Grace - 2010 to 2018

Building on the successful provision of High Performance Computing resources to the research community at UEA for a number of years, the Research Computing Services tendered for a new High Performance Computing Cluster to be installed in 2010 and looked to develop an ongoing partnership with a HPC provider. This included meeting a number of challenges: Provide effective and reliable HPC resource fitting the research communities requirements Sustainable HPC Making HPC more accessible

A partnership was formed with Viglen Ltd, who share the goals of developing High Performance Computing with us, and were keen  to engage in developing a true collaborative partnership to take Research Computing at UEA into the future.

The new cluster was funded by ISD and was a major advance on the existing resource, providing a significant increase in both core count and performance.

A competition was launched to name the cluster. Toby Richmond's (MAC) suggestion of ‘Grace' was selected from almost 800 entries. Toby said: "I thought it would be a good idea to recognise the contribution of female IT pioneers like Grace Hopper". The judges also noted the name provides a relevant and appropriate acronym in ‘Greener Research Computing Environment'.

Grace (the first iteration) ran Red Hat compatible Centos 5.5 and the powerful Platform LSF workload manager and consisted  of:

  •     168 Dual processor, six core Intel X5650 2.66GHz systems
  •     Each system with 24Gig of RAM (2Gig per core).
  •     Quad Data Rate Infiniband on 56 nodes – 672 parallel cores
  •     Total of 2016 cores
  •     Theoretical peak performance of 21.45TFlops
     

Grace used the existing GPFS storage cluster:

  •     2 Dell PowerEdge 1950 Intel Harpertown dual quad core 2.0GHz 8Gb RAM – SAN attached  nodes
  •     2 HP ProLiant DL380 G5 Intel dual quad core 2.0GHz 16GB RAM – SAN attached nodes
  •     2 HP ProLiant DL380 G5 Intel dual dual core 2.0GHz 16GB RAM – SAN attached nodes
  •     SVC attached IBM Enterprise SAN storage current capacity approx 32TB
  •     Dell MD3000/MD1000 Storage array current capacity approx 20TB
  •     HSM Tape archive current capacity 40TB
     

Over the following years there was an ongoing increase in capacity in grace, encompassing increased core count for both sequential and parallel computing, faster processors, and more capacity for large memory computing.  Storage capacity (backed  up, scratch, and archive) grew substantially to over 100Tb. 

In 2012 phase 2 added an additional 64 nodes providing an additional 1024 cores running on Intel Sandybridge E5-2670 2.6GHz CPUs.

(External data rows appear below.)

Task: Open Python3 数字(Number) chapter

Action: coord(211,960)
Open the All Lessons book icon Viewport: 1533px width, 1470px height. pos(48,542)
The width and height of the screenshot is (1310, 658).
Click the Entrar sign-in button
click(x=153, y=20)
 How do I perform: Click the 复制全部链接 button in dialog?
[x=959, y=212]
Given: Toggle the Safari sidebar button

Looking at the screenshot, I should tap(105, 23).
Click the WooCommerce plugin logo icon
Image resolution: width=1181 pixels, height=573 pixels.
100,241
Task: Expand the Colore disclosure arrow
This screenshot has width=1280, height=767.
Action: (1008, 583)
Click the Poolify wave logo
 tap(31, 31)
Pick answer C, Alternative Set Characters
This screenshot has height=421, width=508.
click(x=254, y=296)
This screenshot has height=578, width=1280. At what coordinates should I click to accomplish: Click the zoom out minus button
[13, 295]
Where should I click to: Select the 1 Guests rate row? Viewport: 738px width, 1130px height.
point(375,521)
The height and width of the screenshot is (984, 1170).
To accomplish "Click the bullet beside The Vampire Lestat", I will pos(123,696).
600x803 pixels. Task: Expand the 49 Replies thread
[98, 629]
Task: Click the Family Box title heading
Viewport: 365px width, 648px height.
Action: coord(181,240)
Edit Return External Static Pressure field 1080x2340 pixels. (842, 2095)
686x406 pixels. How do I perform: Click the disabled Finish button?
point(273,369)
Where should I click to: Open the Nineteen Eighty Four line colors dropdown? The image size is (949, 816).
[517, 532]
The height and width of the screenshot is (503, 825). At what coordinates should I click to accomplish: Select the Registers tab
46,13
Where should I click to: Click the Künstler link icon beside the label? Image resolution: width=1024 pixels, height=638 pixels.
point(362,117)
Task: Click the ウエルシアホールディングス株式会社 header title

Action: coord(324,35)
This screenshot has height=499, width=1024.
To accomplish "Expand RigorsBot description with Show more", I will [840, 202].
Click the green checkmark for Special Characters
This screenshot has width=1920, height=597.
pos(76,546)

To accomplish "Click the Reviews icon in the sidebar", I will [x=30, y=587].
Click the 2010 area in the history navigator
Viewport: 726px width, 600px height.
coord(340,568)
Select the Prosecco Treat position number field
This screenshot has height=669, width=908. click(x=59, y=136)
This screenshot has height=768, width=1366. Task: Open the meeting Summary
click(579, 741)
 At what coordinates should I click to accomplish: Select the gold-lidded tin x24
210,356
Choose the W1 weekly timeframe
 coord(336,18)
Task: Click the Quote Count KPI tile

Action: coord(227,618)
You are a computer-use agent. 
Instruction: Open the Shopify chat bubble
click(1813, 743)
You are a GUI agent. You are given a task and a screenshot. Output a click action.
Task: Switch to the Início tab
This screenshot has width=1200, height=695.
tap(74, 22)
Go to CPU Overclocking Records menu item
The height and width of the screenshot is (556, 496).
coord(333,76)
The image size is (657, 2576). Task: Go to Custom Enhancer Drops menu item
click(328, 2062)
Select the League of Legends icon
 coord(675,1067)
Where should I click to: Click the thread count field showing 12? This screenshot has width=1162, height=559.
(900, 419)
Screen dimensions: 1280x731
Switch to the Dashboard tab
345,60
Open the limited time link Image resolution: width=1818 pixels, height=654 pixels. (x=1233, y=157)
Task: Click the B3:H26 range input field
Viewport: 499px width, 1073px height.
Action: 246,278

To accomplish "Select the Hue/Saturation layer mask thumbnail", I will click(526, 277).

In 2013 phase 3, the large memory machine count was increased, the addition of 68 compute nodes providing a total of 1088 Sandybride cores.  Once again these nodes were based on the Intel Xeon E5-2670 2.60GHz 8 core processors, providing each node with 16 computation slots, and 32GB of RAM.  Additional Infiniband infrastructure wereincluded, with the separation of nodes as:

  • 48 Infiniband nodes providing an additional 768 parallel slots
  • 20 standard Ethernet nodes providing an additional 320 sequential slots
  • added to the large memory resource
    • 18 nodes with 48GB of memory
    • 8 nodes with 64GB of memory
    • 1 nodes with 128GB of memory


The upgrade took Grace up to more than 300 computational nodes, increasing the core count up to 4148 cores, with a theoretical peak performance of nearly 65TFlops.  The new hardware was installed in the UEA Data Centre 1, separate from the majority of the existing Grace hardware which is located in UEA Data Centre 2, which helped improve service availability and resilience.

In 2014 phase 4 added a further 640 IB cores, and a storage upgrade.  The new Ivy Bridge CPU based compute nodes were, 2 x 10 core CPU’s (20 cores) running @ 2.5GHz, with 64GB of memory.